> Direction a:
In the excerpt on circular supply chains, what share of its expected materials had the luxury goods company recovered after two years?

> Excerpt:
I worked with a luxury goods company with all the right pieces in place. New supplier contracts. Reverse logistics infrastructure. A beautiful circular economy roadmap. Two years in, they'd recovered less than 8% of materials they expected. The infrastructure worked fine. The problem was the people making decisions at every stage didn't actually believe it would stick around long enough to matter.
That's the first barrier right there.
The Barrier of Organisational Impermanence
Circularity requires your people to invest effort in something that doesn't show a return this quarter. It probably won't show a return this year. Your procurement team doesn't believe you'll fund the reverse supply chain for 18 months. Your logistics managers don't believe the return-for-refurbishment scheme will actually launch. Your sales team doesn't believe customers will actually participate.
So they don't build the systems that make it work.
You can announce a circular strategy. You can design it beautifully. But if people don't believe it's actually happening, they'll revert to optimising for what they know works right now. And what works right now is the linear model they've spent their entire career perfecting.
The Barrier of Competing Incentives
Here's where it gets messy. Most organisations have incentive structures designed for growth and speed. Volume. Cost reduction. Fast inventory turns. These metrics conflict with circularity at almost every point.
Your operations team is measured on cost per unit. Circular supply chains have higher unit costs (at first). Your sales team is incentivised on revenue. Circular products sometimes carry price premiums that hurt volume. Your warehouse staff are evaluated on throughput. Sorting, cleaning, and preparing returns for reuse takes time. Everybody's doing their job exactly as they're supposed to. And the system punishes the person who tries to prioritise circularity over their core metric.
This isn't cynicism. It's just how incentives work. And until you redesign them, circularity stays on the PowerPoint slide.
The Barrier of Uncertainty and Status Loss
This one is brutal because it's psychological. Circular supply chains work differently. They're less standardised. They require problem-solving that the old system didn't demand. Your experienced logistics manager suddenly becomes a novice in a new domain.
People hate that.
Most leaders want to look competent. When you ask them to shift to circular systems, they're being asked to become beginners again. The upgrade from linear to circular isn't just a process change. It's an identity threat. You're asking someone who spent 20 years becoming an expert in linear supply chains to accept lower status and higher uncertainty while learning something entirely new.
So they do what makes sense: they find reasons why it won't work, or why it's not their department's priority, or why the timing is wrong.
What Actually Works
You can't design your way out of these three barriers with a better infrastructure diagram. You need behavioural change.
For impermanence, commit to public targets with real consequences. Not vague goals. Specific numbers. Specific timelines. Report progress every quarter. Let your teams believe you're genuinely committed because you've given them the evidence that you are.
For competing incentives, redesign the metrics your teams actually care about. Don't add circularity as another goal. Integrate it into how you measure success. If operations are measured on cost, measure the total cost of the circular system (including recovered materials revenue). If sales are measured on revenue, measure revenue per kilogram of material circulated.
For uncertainty and status loss, invest in training that genuinely makes people expert in the new system. Not a two-day workshop. Real learning. And bring them on the journey before you ask them to change their behaviour. People care more about being heard than about being right.
Circularity isn't a technology problem or an infrastructure problem anymore. It's a human problem. And that's actually good news, because human problems have human solutions. They're just harder to build than supply chain diagrams.

> Direction b:
Copy out the listing below, beginning at the line that contains "You are a computer-use" and stopping at the end of the listing. Leave the pictures out.

> Data shown:
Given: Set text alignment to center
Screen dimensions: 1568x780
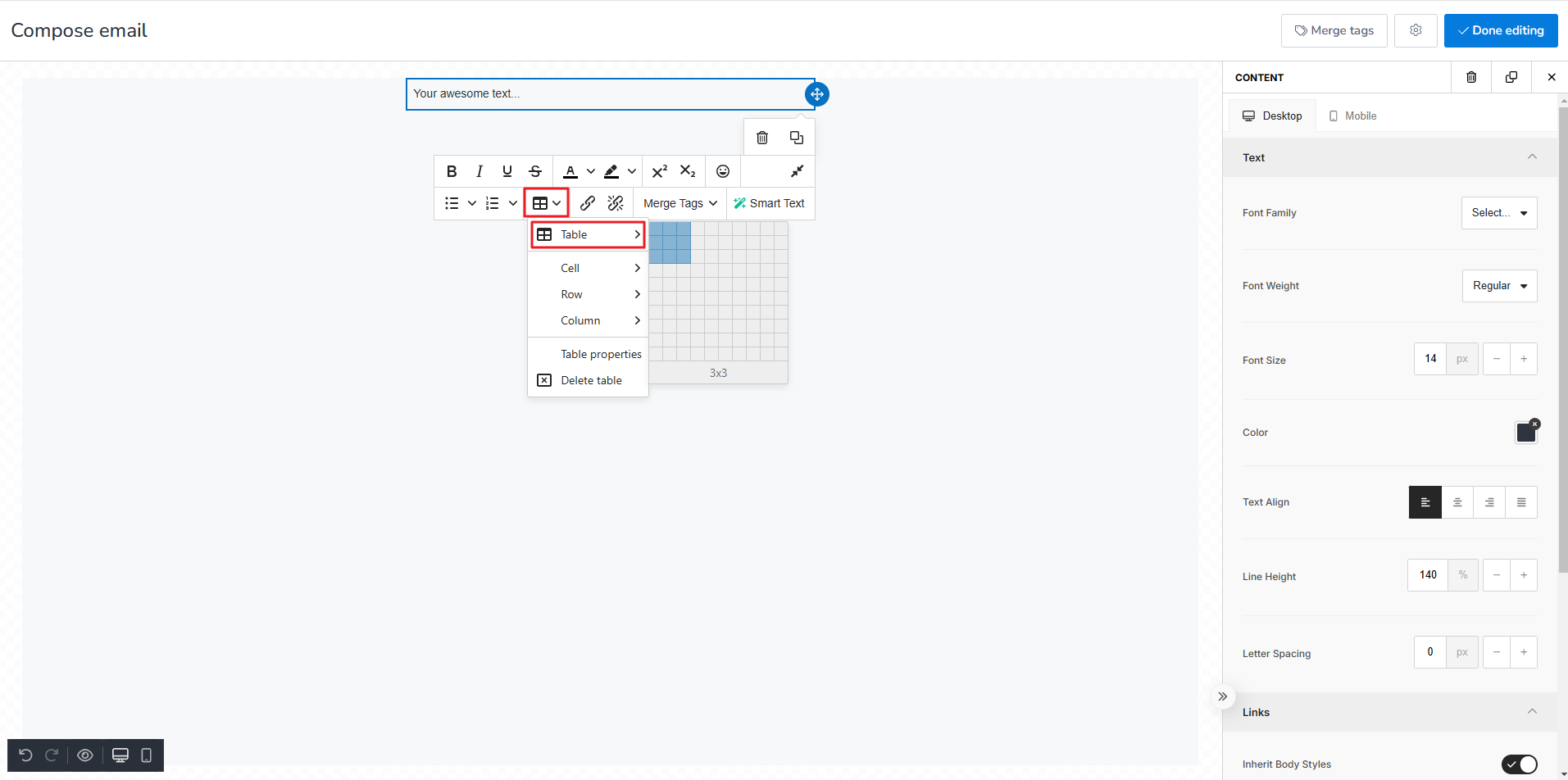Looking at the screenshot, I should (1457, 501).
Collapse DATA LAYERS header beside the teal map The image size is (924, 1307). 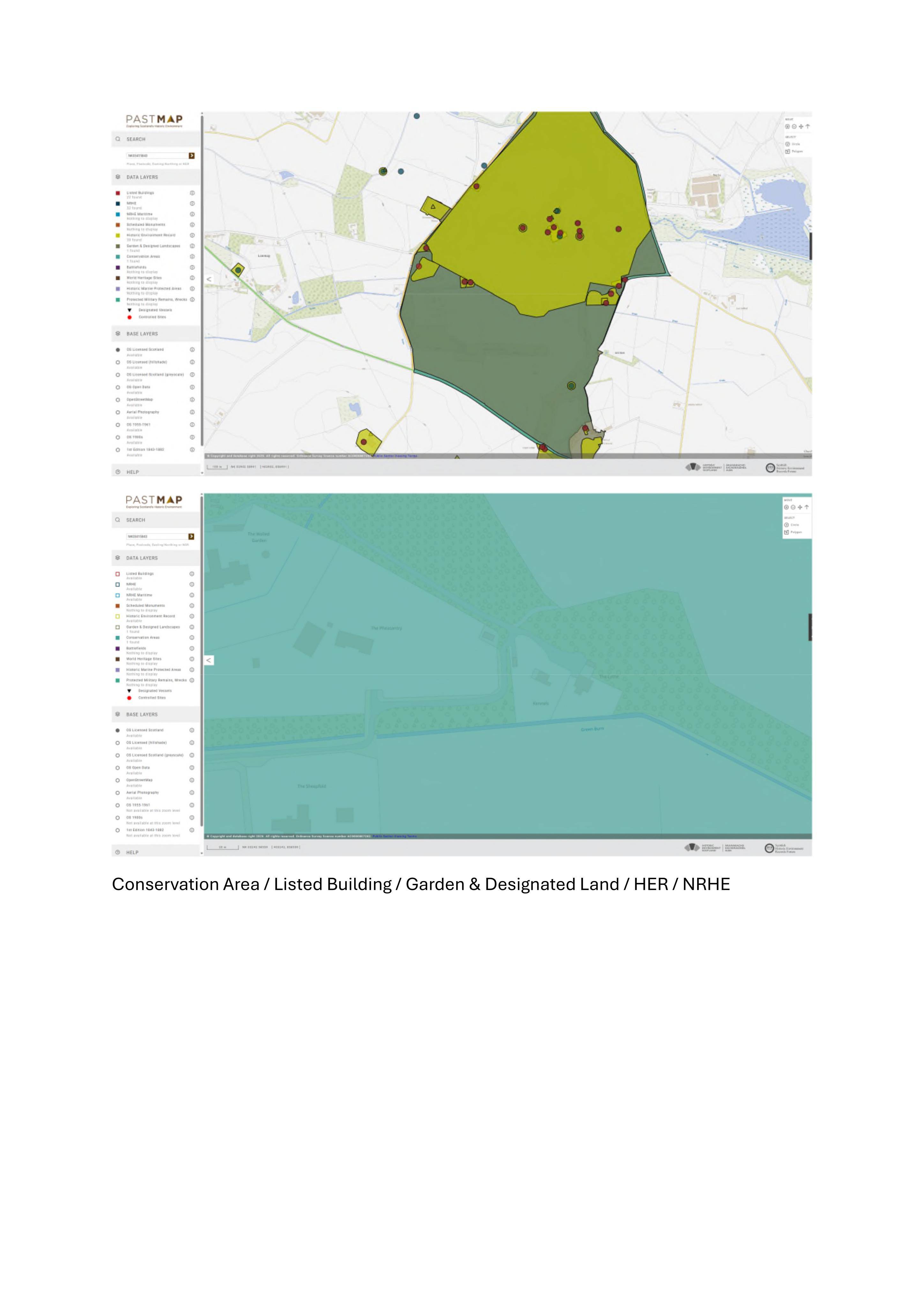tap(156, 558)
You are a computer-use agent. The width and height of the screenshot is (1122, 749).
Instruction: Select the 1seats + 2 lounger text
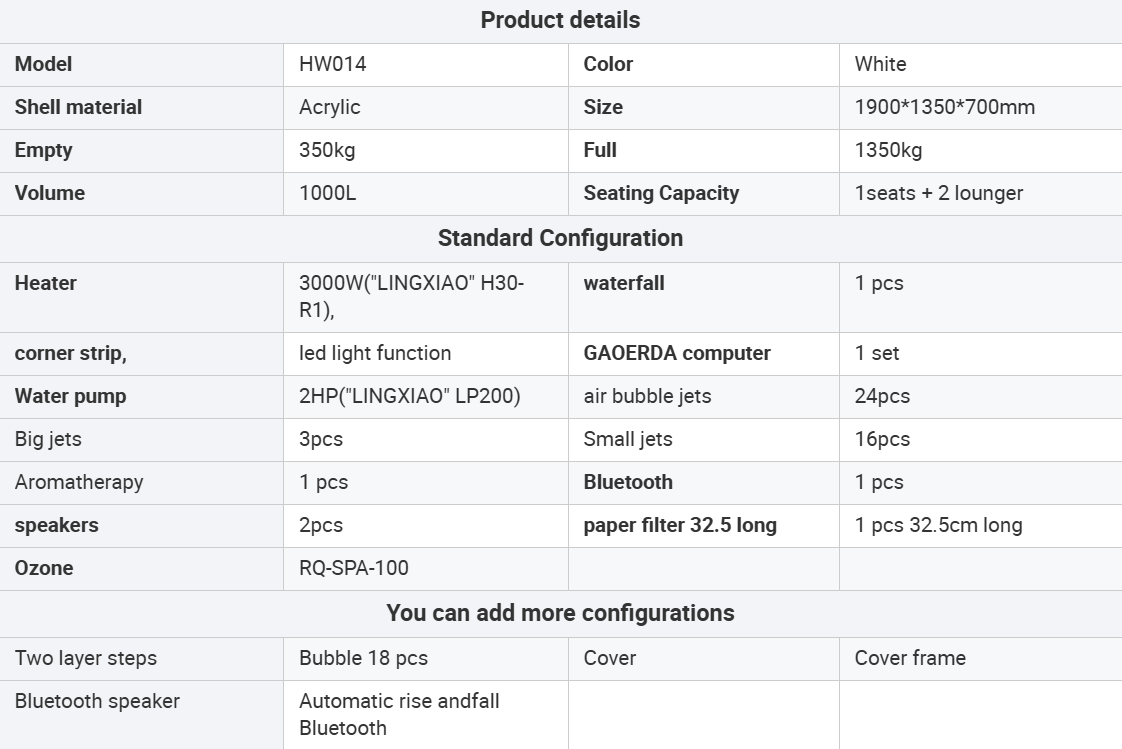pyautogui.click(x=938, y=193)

> Expected answer a:
Less than 8%.

> Expected answer b:
You are a computer-use agent. The width and height of the screenshot is (1122, 749).
Instruction: Select the 1seats + 2 lounger text
pyautogui.click(x=938, y=193)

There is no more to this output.